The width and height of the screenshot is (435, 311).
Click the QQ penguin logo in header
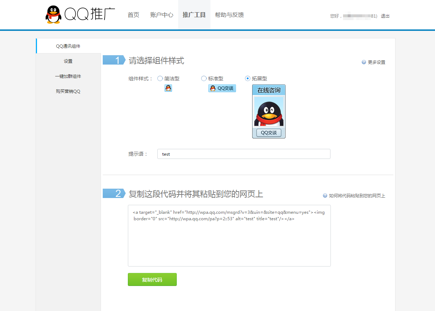tap(54, 15)
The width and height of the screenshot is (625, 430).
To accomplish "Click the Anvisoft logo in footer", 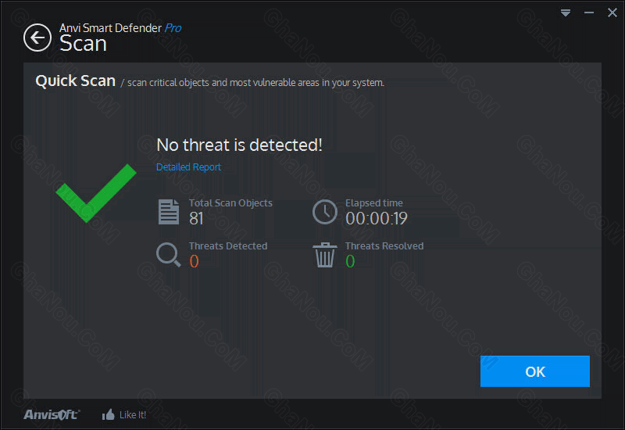I will pyautogui.click(x=51, y=414).

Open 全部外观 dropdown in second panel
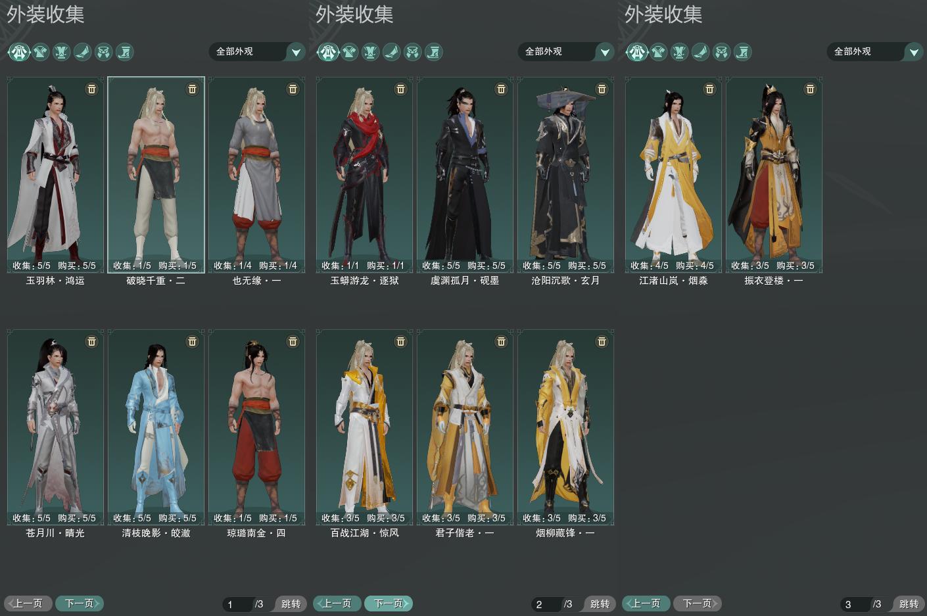567,51
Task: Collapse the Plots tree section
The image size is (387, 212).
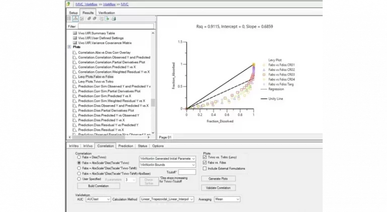Action: coord(70,47)
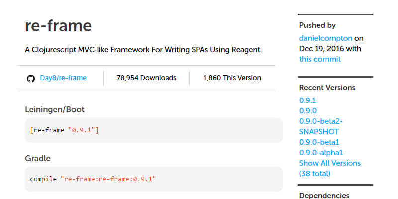
Task: Click the 1,860 This Version statistic
Action: [232, 78]
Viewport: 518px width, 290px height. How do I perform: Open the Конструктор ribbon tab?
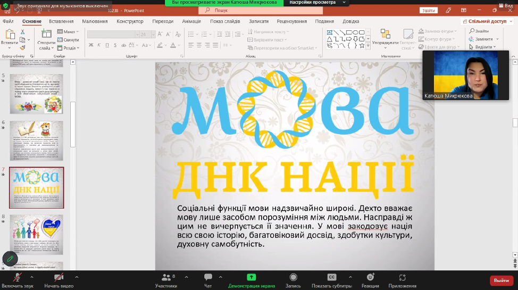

-*-

**The problem**
Locate "Open 全部外观 dropdown in second panel" in the entries above. Copy, exactly and only, the lines from that line to the end, leaving out the pictures.

**Result below**
Open 全部外观 dropdown in second panel
567,51
Task: Collapse the Plots tree section
The image size is (387, 212).
Action: coord(70,47)
Task: Click the 1,860 This Version statistic
Action: [232, 78]
Viewport: 518px width, 290px height. How do I perform: Open the Конструктор ribbon tab?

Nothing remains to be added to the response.